1.6100 sayılı Hukuk Muhakemeleri Kanunu’nun görevin belirlenmesi ve niteliği başlıklı 1. maddesinde, mahkemelerin görevinin ancak kanunla düzenleneceği ve göreve ilişkin kuralların kamu düzeninden olduğu belirlendiğinden, bu husus mahkemelerce yargılamanın her aşamasında kendiliğinden gözetilmesi gerekir.
HMK uyarınca, olayları açıklamak taraflara hukuki niteleme hakime aittir.
Nüfus kaydının düzeltilmesi davası, Yargıtay Hukuk Genel Kurulunun 30.01.2008 tarihli ve 2008/2-36-47 sayılı içtihadında açıklandığı üzere, resmi sicilin belgelediği olgunun doğru olmadığı, baştan yanlış olarak kütüğe geçirilmesi nedeniyle, mevcut kaydın düzeltilmesi davasıdır.

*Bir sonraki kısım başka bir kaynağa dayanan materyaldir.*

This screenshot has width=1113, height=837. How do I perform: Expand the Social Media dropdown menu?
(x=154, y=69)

Böyle bir dava sonucunda, kaydının düzeltilmesi istenen kişinin, o tarihe kadar kayıtlı olduğu haneden çıkıp, başka bir haneye tescil edilecek olması da, davayı soybağı davası haline dönüştürmez.
Somut olayda dava; Hamiyet Bircan’ın … ve … çocuğu olarak gerçeğe aykırı beyana dayalı oluşturulan nüfus kaydının iptali ile gerçek annesinin …, gerçek babasının da … olduğunun tespiti ve buna uygun olarak nüfus kaydının düzeltilmesi istemine ilişkindir.

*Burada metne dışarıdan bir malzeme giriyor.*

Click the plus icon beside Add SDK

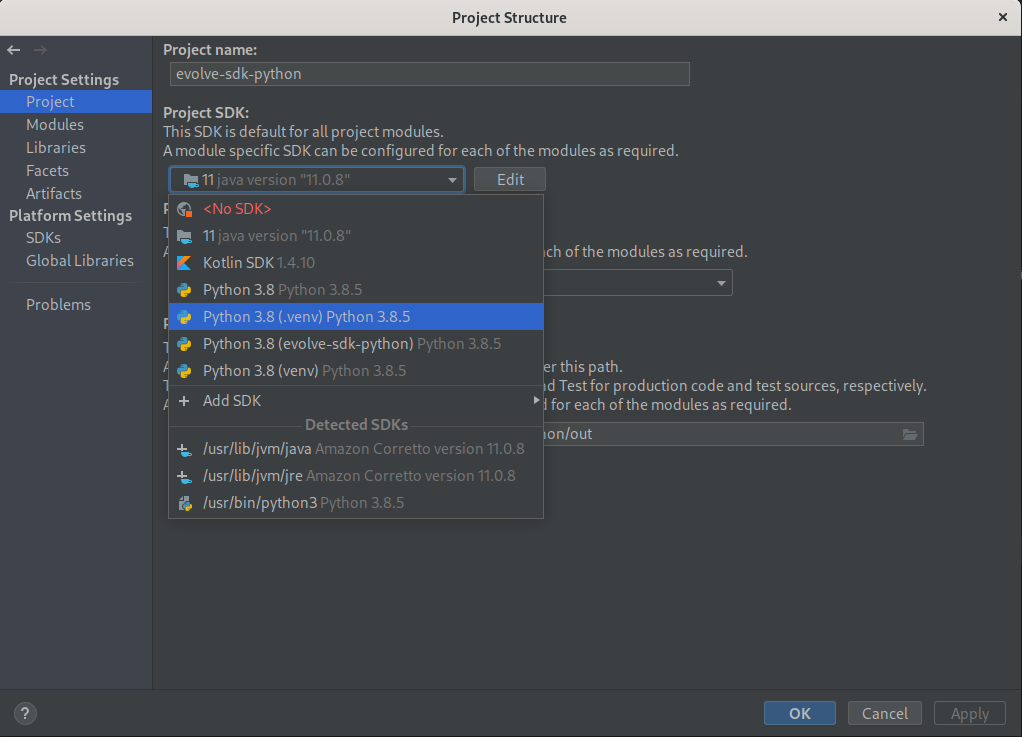[x=184, y=401]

Dosyada bulunan … ve …’a ait nüfus kayıtlarının incelenmesinden, İpek ve Murat’ın evli oldukları, davacıların iddiasının kabulü halinde Hamiyet Bircan’ın anne ve babasının evlilik birliğine tescil edileceği, dolayısı ile anne ve baba arasındaki soybağının hakim hükmüyle değil, TMK’nin 282. maddesi gereği kurulacağı anlaşılmaktadır.
Yukarıda gösterilen açıklamalar dikkate alındığında; davacıların talebi bir bütün olarak gerçeğe aykırı beyanla baştan beri yanlış olarak oluşturulan sicilin düzeltilmesi niteliğinde olup, 5490 sayılı Nüfus Hizmetleri Kanunu’nun 36. maddesi kapsamına giren nüfus kaydının düzeltilmesi davasıdır. Nüfus kaydının düzeltilmesi davasında resmi sicilin belgelediği olgunun doğru olmaması, baştan yanlış olarak kütüğe geçirilmesi söz konusudur. 5490 sayılı Nüfus Hizmetleri Kanunu’nun 36. maddesinde düzenlenen nüfus kaydının düzeltilmesi davalarına asliye hukuk mahkemesinde bakılır.

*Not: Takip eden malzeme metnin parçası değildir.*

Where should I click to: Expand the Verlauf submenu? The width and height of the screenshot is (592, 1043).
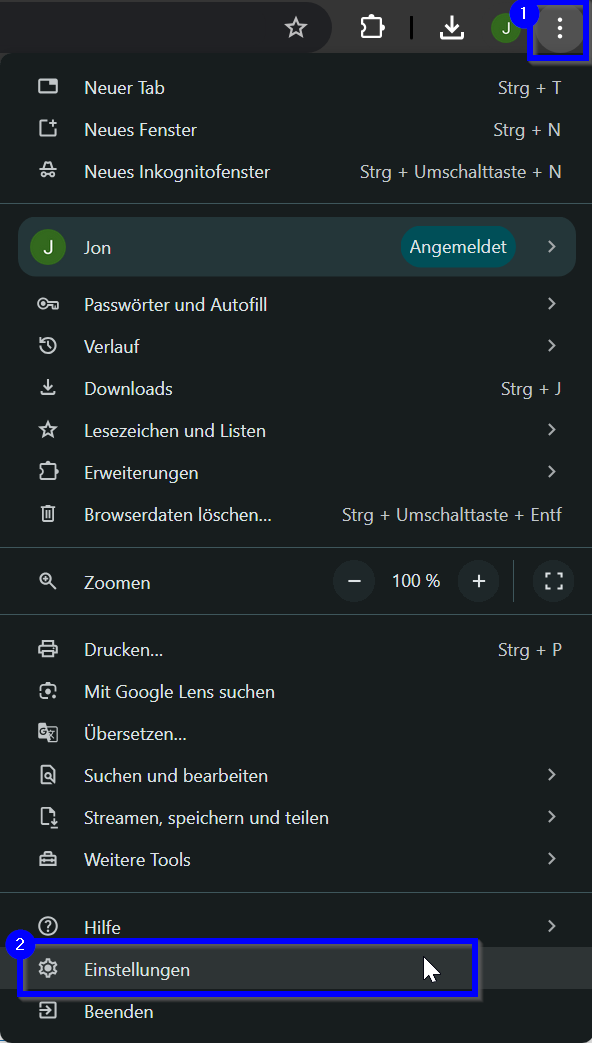point(297,347)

Buna göre, her iki talep yönünden görevli mahkeme asliye hukuk mahkemesi olduğu halde; mahkemece, aile mahkemesinin görevli olduğundan bahisle, baba yönünden davanın tefrik edilerek bu mahkemeye gönderilmesine karar verilmesi,
2.Yukarıda mahkemesi ve esas/karar sayıları yazılı dava dosyasının temyiz incelemesi sırasında fiziki dosyada bulunan ıslak imzalı gerekçeli kararın tam gerekçe içerdiği ve hüküm fıkrasında “dava dilekçesinin görev yönünden reddi ile Mahkemenin görevsizliğine” karar verildiği halde, UYAP ortamında kayıtlı elektronik imzalı gerekçeli kararda hüküm fıkraları bulunmakla birlikte karar gerekçesinin bulunmadığı anlaşılmıştır. Her ne kadar dosya içerisinde bulunan gerekçeli kararda, “…gerekçeli kararın yazılma anında, UYAP sistemindeki arıza nedeni ile sisteme sehven gerekçeli kararın açıklama kısmının eksik geçtiği görülmekle, bu hususun akabinde bu şekilde düzeltilmesi cihetine gidilmiştir.” ifadelerine yer verilmiş ise de; HMK’nin 445. maddesi ile HMK’nin uygulanmasına ilişkin yönetmeliğin 56. maddesine göre elektronik ortamda saklanan UYAP kayıtları asıl olduğundan, Mahkemece görevsizlik kararının gerekçesiz olarak verilmesi,
Doğru görülmemiştir.
SONUÇ: Bu itibarla yukarıda açıklanan esaslar gözönünde tutulmaksızın yazılı şekilde hüküm tesisi isabetsiz, temyiz itirazları bu nedenlerle yerinde olduğundan kabulü ile hükmün HUMK’un 428. maddesi gereğince BOZULMASINA, taraflarca HUMK’un 440/I maddesi gereğince Yargıtay Daire ilamının tebliğinden itibaren ilama karşı 15 gün içinde karar düzeltme isteğinde bulunulabileceğine, 13.05.2019 tarihinde oy birliğiyle karar verildi.